Within the data below, copy each line where the string "Show" is found.

Saved data entries →
──────────────────────────────
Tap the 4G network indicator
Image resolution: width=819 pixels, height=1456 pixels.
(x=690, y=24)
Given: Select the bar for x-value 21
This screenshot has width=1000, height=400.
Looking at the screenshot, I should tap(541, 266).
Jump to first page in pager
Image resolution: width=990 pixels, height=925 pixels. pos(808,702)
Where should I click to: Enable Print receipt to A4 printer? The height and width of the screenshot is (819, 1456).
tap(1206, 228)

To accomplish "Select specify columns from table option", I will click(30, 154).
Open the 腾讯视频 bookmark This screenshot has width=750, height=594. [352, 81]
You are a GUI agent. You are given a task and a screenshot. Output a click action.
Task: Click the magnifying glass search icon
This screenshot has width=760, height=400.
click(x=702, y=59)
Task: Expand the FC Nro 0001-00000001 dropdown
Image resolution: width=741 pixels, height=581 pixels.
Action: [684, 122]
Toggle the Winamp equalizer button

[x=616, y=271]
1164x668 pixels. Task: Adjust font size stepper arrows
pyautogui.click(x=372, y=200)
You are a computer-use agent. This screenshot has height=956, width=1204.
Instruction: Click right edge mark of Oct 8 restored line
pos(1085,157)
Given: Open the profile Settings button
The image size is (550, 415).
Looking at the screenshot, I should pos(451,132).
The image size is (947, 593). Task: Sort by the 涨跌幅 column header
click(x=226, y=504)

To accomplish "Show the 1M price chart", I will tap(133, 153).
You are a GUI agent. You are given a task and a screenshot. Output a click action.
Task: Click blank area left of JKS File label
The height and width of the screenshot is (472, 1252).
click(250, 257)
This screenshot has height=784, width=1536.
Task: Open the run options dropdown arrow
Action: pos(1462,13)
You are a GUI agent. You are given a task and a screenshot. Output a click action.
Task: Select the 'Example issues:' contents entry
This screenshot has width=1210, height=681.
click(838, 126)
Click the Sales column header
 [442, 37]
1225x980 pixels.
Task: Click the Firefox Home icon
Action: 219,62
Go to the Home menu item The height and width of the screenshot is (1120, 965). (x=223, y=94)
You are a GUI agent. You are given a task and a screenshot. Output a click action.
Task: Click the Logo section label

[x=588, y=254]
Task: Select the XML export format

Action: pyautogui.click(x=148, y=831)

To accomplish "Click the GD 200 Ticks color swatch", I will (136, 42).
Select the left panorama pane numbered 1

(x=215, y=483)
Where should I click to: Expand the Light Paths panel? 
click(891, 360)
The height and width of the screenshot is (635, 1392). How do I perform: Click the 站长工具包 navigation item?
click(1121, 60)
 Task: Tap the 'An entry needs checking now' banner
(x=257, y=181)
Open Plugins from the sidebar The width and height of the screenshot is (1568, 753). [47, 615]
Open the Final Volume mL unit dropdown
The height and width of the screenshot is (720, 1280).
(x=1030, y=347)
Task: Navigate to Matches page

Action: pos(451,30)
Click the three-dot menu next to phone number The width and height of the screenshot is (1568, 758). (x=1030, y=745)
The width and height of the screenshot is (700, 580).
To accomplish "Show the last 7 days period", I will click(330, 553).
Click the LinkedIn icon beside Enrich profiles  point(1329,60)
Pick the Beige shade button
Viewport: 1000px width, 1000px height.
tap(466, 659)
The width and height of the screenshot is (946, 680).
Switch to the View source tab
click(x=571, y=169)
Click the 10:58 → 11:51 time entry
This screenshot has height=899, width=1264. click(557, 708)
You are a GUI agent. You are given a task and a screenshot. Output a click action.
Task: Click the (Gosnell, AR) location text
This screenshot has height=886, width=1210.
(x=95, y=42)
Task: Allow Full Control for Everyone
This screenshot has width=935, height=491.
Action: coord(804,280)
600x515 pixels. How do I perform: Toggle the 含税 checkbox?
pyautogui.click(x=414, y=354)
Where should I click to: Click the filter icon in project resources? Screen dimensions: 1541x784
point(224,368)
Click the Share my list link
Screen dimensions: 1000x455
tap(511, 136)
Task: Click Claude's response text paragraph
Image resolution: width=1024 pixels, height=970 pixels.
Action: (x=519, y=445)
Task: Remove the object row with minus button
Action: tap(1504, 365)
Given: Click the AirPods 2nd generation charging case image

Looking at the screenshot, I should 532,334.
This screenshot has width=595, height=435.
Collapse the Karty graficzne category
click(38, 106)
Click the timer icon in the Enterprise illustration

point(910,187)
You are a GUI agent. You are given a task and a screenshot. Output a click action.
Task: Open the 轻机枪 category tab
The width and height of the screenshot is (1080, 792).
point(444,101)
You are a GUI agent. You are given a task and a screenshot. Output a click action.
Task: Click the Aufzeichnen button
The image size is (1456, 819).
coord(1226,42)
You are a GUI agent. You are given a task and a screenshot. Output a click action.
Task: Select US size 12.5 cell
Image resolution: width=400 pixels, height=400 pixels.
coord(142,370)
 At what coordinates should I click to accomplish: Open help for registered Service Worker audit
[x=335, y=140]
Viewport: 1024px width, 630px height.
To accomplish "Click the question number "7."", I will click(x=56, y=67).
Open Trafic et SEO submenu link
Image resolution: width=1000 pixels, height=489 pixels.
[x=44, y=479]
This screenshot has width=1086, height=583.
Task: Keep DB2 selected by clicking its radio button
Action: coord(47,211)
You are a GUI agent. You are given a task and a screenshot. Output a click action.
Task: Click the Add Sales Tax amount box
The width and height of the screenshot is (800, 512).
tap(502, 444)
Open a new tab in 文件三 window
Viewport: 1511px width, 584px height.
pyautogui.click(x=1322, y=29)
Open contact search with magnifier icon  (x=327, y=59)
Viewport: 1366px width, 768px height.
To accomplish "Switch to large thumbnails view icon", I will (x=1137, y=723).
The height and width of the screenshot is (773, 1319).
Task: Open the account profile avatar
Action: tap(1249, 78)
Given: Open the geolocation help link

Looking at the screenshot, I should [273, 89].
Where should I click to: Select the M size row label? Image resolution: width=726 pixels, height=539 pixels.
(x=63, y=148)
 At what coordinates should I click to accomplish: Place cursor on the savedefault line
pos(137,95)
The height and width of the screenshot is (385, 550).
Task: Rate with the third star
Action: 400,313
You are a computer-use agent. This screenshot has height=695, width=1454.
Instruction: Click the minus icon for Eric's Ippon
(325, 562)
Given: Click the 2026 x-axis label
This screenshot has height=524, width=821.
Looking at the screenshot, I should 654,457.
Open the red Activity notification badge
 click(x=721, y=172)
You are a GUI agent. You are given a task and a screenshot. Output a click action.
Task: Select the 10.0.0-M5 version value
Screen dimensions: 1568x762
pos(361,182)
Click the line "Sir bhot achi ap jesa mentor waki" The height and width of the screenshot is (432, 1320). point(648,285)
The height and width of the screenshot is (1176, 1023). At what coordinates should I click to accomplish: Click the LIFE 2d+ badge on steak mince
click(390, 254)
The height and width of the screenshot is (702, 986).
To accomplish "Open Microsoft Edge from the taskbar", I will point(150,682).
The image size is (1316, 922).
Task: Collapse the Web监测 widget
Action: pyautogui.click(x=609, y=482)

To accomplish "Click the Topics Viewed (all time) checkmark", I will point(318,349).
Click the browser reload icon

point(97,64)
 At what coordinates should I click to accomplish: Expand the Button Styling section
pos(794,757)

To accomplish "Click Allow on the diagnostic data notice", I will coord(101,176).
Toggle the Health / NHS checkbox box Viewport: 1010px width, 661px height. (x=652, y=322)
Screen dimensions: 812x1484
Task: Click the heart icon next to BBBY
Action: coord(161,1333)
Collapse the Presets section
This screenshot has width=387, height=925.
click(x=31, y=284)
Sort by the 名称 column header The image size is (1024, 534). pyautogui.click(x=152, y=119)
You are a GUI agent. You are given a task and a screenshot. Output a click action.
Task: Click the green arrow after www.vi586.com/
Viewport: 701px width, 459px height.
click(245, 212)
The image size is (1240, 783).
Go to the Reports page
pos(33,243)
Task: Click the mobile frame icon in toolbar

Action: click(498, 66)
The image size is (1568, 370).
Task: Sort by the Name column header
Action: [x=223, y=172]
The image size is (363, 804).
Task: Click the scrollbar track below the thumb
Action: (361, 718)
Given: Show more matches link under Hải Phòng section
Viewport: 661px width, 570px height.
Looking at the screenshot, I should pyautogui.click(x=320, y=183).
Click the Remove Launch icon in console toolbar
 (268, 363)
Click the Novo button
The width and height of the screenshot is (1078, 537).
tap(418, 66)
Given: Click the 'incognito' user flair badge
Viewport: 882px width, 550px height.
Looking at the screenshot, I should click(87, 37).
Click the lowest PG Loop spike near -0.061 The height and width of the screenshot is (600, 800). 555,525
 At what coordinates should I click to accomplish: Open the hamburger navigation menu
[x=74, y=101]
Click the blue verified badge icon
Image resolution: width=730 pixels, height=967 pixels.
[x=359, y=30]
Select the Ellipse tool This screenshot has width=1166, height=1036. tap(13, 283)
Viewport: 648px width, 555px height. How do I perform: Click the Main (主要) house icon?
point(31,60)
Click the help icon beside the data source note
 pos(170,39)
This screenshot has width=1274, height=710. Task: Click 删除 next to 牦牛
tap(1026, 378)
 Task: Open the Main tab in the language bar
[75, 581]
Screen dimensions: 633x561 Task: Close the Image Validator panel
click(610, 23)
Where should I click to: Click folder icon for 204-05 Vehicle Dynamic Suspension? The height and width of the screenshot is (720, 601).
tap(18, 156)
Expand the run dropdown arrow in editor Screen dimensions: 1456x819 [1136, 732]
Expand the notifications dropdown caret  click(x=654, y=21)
──────────────────────────────
Expected answer →
To accomplish "Show the 1M price chart", I will tap(133, 153).
To accomplish "Show the last 7 days period", I will click(330, 553).
Given: Show more matches link under Hải Phòng section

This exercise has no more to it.